Per spiegare la dinamica della possibile bolla AI, Quintarelli richiama un caso emblematico degli anni Duemila, paragonando l’attuale situazione di Nvidia a quella di Corning, una multinazionale statunitense produttrice di vetro, ceramiche e materiali simili per il settore industriale e scientifico:
“L’azienda che era l’Nvidia della situazione all’epoca era la Corning, che noi italiani dovremmo ricordarci per l’acquisto di una parte di Pirelli. La Corning ebbe una crescita esponenziale durante il 2000 e la fibra ottica non era una dot.com. Poi, nel giro di poco tempo, ha perso la gran parte del suo valore”.
Durante la Bolla delle Dot-com, in piena corsa alla fibra ottica, Corning visse una crescita esponenziale senza precedenti che, tuttavia, sfociò poi nella perdita di gran parte del suo valore. E non si trattava di un’azienda “.com”, non faceva siti web, ma era un fornitore di infrastrutture critiche, come Nvidia oggi.
La somiglianza tra le due società, secondo Quintarelli, è evidente. La corsa all’AI si regge su enormi investimenti in hardware.
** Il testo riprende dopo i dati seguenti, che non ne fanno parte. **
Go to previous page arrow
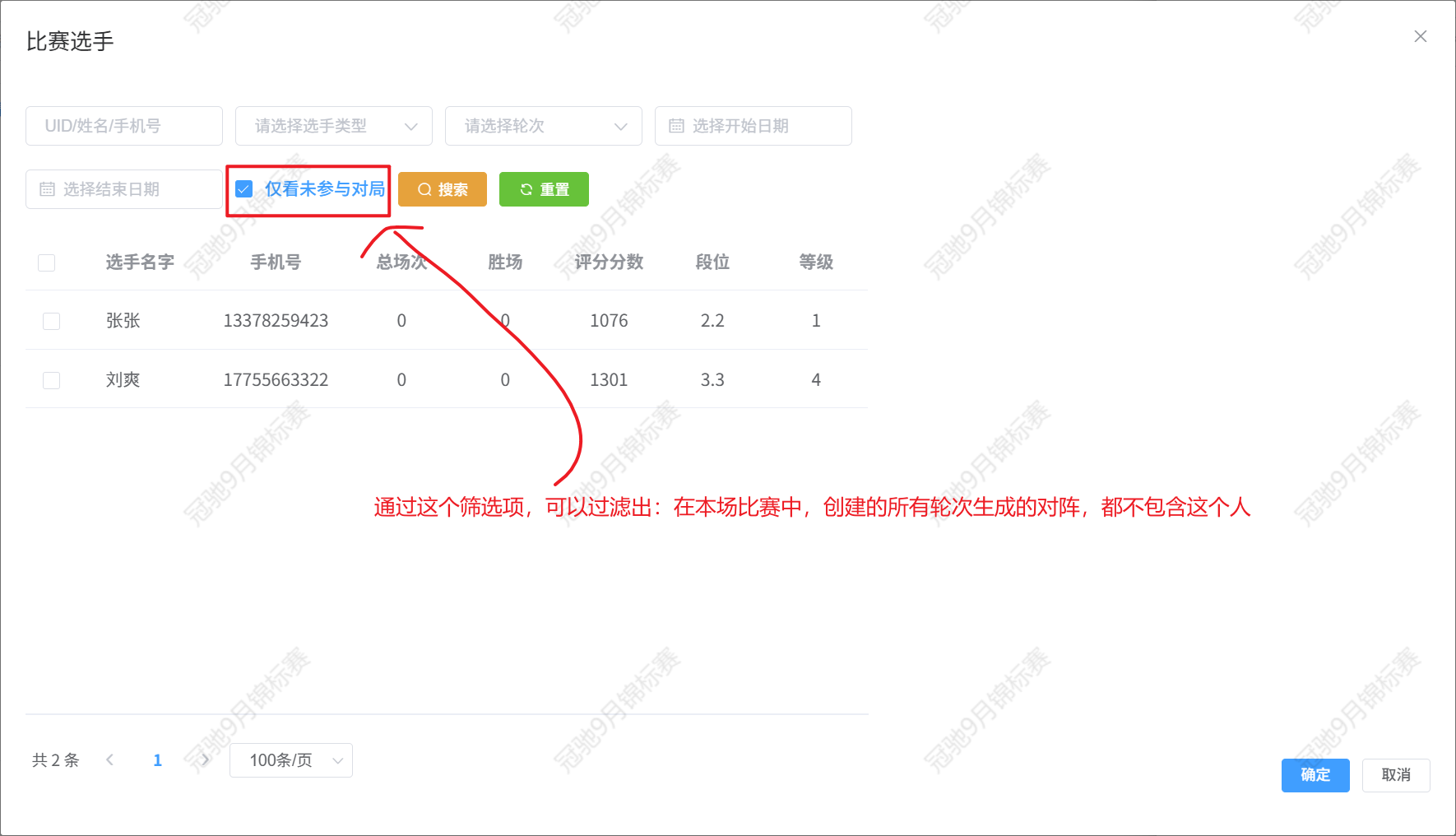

Se questi investimenti rallentano, il ridimensionamento diventa inevitabile, proprio come accadde allora.
Il rischio contagio e il fenomeno della FOMO
Pur riconoscendo che i colossi tecnologici dispongono di una liquidità senza precedenti, Quintarelli sottolinea un cambiamento significativo:
“Ultimamente hanno cominciato a ricorrere al debito, un eventuale problema che potrebbe allargarsi e contagiare qualcos’altro”.
Il fabbisogno di chip, data center e infrastrutture computazionali è diventato così imponente da costringere anche le Big Tech a finanziare parte della crescita con strumenti esterni, con il rischio di creare un contagio finanziario al di fuori del settore legato all’hardware per l’AI.
Nel corso dell’intervista, Quintarelli rileva anche il ruolo che la psicologia degli investitori sta giocando. La FOMO (“fear of missing out”) - la paura di restare esclusi dalla crescita - spinge molti investitori a restare agganciati al settore anche di fronte a segnali di sopravvalutazione:
“Qualcuno diceva che chi fosse uscito qualche mese fa si sarebbe perso il 30% della crescita. È difficile dire quando è il momento giusto di lasciare una cosa che sta per girare”.
È dunque la combinazione tra euforia, concentrazione del mercato e visione distorta delle potenzialità dell’AI che, secondo Quintarelli, sta gonfiando la bolla speculativa.
“Toccherà tutti, ma non sarà devastante”
Quintarelli concorda con l’avvertimento del CEO di Google Sundar Pichai, secondo cui nessuna azienda sarebbe immune se la bolla dell’AI dovesse scoppiare.
“Toccherà a tutti, questo è sicuro”.
Ma poi chiarisce che non si tratta di un crollo in stile 2008, bensì di un’onda lunga di ridimensionamento che coinvolgerà l’intero mercato tecnologico, senza trasformarsi in un disastro sistemico:
“Non vedo un crollo drammatico. Vedo una fase di ridimensionamento, come quella del 2000. La bolla non esploderà. Si sgonfierà”.